Traditional architecture frameworks do not recognize this fundamental fact. All traditional architecture frameworks derive from the original Zachman framework. Conceived in a time when system development projects were major, expensive undertakings, the Zachman framework does not suit all modern architecture needs as well as it once did. It’s a fine framework for new-start systems, but it just is not responsive enough to rapidly changing technology and business needs for the modern IT ecosystem. In an age of Agile and DevOps, traditional architecture frameworks are at a disadvantage.

So, if traditional architecture frameworks are not helpful in understanding the operation of a modern, dynamic enterprise, what is?

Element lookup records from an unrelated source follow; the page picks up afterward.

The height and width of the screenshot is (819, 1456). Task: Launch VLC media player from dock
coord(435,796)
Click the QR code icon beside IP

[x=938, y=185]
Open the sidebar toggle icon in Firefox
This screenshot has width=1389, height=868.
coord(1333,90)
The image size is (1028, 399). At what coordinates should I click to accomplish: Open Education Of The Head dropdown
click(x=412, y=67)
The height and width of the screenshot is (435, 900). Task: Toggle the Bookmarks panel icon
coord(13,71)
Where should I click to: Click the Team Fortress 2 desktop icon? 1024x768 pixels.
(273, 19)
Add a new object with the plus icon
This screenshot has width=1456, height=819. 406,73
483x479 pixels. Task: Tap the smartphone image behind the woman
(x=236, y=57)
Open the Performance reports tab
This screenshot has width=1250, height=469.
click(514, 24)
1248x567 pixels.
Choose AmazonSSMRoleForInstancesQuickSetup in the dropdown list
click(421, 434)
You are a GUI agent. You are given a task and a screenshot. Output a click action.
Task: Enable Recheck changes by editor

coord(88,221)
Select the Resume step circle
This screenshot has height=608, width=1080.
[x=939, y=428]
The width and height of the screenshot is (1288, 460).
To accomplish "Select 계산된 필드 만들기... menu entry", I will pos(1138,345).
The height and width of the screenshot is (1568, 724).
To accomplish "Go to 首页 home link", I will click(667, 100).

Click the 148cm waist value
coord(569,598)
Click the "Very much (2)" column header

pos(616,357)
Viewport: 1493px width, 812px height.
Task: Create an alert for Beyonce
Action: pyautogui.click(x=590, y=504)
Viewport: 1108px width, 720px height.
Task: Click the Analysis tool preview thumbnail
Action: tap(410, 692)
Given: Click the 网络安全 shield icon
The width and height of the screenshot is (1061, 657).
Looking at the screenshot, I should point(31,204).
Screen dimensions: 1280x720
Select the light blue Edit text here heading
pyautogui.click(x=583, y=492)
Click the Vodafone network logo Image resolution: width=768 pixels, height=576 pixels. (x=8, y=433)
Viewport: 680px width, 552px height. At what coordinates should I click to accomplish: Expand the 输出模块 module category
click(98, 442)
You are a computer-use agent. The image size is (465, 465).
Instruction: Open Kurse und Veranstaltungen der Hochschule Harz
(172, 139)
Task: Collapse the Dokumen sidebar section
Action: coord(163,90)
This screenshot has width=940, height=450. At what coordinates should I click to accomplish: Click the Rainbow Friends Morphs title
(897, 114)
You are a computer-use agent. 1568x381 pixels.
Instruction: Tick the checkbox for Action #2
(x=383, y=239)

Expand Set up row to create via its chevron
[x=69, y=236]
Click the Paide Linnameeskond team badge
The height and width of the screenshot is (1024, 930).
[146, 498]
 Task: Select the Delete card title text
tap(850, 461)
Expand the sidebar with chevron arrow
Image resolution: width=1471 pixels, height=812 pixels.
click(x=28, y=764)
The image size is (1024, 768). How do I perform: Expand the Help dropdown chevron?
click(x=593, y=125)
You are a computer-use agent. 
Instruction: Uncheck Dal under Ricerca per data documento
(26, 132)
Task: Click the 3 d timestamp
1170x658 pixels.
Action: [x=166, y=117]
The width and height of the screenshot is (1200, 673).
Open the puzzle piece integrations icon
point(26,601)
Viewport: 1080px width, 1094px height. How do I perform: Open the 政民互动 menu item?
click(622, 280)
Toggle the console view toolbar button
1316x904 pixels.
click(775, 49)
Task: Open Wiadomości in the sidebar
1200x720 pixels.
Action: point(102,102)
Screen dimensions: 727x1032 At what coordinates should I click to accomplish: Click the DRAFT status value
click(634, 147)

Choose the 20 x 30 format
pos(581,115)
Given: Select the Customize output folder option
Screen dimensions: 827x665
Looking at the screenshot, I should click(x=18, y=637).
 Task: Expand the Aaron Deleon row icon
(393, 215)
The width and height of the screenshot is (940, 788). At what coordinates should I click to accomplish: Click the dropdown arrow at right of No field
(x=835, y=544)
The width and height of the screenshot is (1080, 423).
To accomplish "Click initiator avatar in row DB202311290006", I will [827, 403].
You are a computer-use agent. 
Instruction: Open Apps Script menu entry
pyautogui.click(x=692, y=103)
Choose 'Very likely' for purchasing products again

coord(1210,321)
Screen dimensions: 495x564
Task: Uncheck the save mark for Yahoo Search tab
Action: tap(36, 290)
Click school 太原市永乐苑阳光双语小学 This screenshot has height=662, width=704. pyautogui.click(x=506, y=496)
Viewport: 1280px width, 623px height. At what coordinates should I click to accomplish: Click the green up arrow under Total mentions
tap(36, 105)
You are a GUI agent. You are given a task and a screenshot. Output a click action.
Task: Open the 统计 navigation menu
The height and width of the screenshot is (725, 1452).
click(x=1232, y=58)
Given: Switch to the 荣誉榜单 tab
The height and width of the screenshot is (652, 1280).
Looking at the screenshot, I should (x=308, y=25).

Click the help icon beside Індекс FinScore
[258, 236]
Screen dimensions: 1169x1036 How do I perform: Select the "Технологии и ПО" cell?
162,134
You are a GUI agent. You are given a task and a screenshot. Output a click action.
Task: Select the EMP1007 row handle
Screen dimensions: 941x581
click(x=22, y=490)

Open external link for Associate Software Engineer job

Most large enterprises have deployed host-based monitoring agents as part of their cybersecurity strategy. These agents gather a wealth of important architectural data and forward it to a central server. Where it is devoutly ignored by the cybersecurity experts who are trying to protect the enterprise. Do not get me wrong–that is not a criticism of the cyberwarriors out there. I am merely pointing out that they have other fish to fry. There is a wealth of data about the real. operational architecture that can be reused to understand what is really happening in the enterprise. Understanding that ecosystem is where enterprise architects need to focus their efforts.